High Uric Acid Linked to 78% Greater Risk of Muscle Loss in US Adults

Sarcopenia — the progressive loss of skeletal muscle mass, strength, and function — affects 7–12% of adults globally and is rising alongside population aging. Identifying modifiable or measurable risk factors is critical for early intervention. Serum uric acid (SUA), the end product of purine metabolism, has been linked to inflammation, oxidative stress, and metabolic disease, but its relationship with muscle loss has remained contradictory across prior studies, with some suggesting harm and others pointing to antioxidant benefits.

This cross-sectional study used four cycles of NHANES data (2011–2018) to examine the association between SUA levels and relative muscle loss in 8,967 non-pregnant US adults aged ≥18 years. Muscle mass was measured by DXA, and relative muscle loss was defined by the FNIH consensus as appendicular lean mass (ALM) divided by BMI falling below 0.789 in men and 0.512 in women — thresholds validated in prior NHANES research. SUA was measured via standardized laboratory methods, and participants were divided into quintiles. Multivariate logistic regression was applied with three progressively adjusted models, and restricted cubic spline (RCS) regression was used to visualize dose-response relationships.

The study population had a mean age of 39.4 years and mean SUA of 5.3 mg/dL. Among the 762 individuals identified with relative muscle loss (weighted prevalence 7.1%), prevalence ranged from 5.3% in the lowest SUA quintile to 10.5% in the highest. In the fully adjusted model, participants in the highest SUA quintile had an OR of 1.78 (95% CI: 1.24–2.56) compared to the lowest quintile. Two alternative sarcopenia definitions (EWGSOP height-adjusted and FNIH absolute ALM criteria) showed consistent directional associations, supporting the robustness of findings.

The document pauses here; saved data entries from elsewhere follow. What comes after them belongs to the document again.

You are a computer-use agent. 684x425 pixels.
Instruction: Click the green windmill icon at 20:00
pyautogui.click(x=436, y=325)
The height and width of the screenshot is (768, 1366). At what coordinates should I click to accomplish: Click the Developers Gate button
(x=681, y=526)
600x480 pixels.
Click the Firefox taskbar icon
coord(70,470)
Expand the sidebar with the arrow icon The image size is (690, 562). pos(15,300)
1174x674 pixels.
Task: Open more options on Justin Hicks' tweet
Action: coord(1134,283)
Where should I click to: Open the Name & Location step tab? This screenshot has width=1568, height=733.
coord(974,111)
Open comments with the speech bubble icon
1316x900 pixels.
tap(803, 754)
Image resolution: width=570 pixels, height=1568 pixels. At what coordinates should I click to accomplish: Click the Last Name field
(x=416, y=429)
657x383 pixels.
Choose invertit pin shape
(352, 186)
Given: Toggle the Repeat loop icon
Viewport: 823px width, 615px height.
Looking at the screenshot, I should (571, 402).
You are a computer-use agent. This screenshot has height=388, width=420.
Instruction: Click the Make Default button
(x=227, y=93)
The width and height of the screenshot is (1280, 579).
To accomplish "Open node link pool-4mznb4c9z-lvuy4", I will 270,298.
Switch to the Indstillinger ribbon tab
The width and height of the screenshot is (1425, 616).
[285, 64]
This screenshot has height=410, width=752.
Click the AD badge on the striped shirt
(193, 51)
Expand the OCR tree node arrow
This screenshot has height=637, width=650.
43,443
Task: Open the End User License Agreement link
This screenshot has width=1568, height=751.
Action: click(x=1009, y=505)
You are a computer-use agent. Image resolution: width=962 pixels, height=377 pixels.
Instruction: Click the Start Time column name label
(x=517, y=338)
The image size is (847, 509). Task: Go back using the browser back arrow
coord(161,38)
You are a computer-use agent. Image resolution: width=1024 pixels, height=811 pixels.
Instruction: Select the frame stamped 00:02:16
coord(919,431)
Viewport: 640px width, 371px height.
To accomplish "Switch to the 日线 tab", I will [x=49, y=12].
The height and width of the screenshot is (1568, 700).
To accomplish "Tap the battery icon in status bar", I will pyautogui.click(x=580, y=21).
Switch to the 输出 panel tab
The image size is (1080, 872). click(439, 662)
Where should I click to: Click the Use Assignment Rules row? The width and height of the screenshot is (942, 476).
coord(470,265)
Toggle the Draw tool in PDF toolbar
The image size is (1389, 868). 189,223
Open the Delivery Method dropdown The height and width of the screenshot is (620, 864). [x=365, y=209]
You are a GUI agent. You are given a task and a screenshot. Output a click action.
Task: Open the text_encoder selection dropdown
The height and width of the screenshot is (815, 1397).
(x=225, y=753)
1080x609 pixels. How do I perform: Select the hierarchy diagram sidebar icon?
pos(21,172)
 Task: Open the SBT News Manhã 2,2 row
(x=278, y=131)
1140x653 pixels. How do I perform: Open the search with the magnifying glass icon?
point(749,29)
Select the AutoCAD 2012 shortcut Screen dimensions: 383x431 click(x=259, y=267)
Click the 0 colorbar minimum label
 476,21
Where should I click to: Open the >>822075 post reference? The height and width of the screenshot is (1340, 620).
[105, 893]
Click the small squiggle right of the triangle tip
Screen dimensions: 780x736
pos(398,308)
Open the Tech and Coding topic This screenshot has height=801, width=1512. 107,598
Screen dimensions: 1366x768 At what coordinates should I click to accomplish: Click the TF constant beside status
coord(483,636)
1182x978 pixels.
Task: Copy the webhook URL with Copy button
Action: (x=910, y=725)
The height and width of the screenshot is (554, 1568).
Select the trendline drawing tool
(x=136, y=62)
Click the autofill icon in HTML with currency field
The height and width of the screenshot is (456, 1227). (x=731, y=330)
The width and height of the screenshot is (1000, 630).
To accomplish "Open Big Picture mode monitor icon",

RCS modeling revealed a nonlinear dose-response in the overall population but linear relationships in men, individuals with BMI <25 kg/m², and those exceeding recommended physical activity levels — subgroups where stronger associations and interaction effects (p<0.05) were also identified. These subgroup patterns suggest that lean and highly active individuals may be particularly vulnerable to SUA-driven muscle catabolism, possibly because oxidative stress mechanisms dominate when protective metabolic buffering is lower.

The authors propose several biological mechanisms: elevated SUA may promote reactive oxygen species (ROS) accumulation, impairing mitochondrial function and accelerating muscle protein degradation. SUA can also trigger NLRP3 inflammasome activation, elevating IL-1β and IL-6, which suppress muscle protein synthesis. Additionally, hyperuricemia is linked to insulin resistance, which further blunts anabolic signaling in skeletal muscle. While SUA has antioxidant properties at physiological concentrations, chronically elevated levels appear to shift the balance toward pro-oxidant and pro-inflammatory states that are detrimental to muscle maintenance.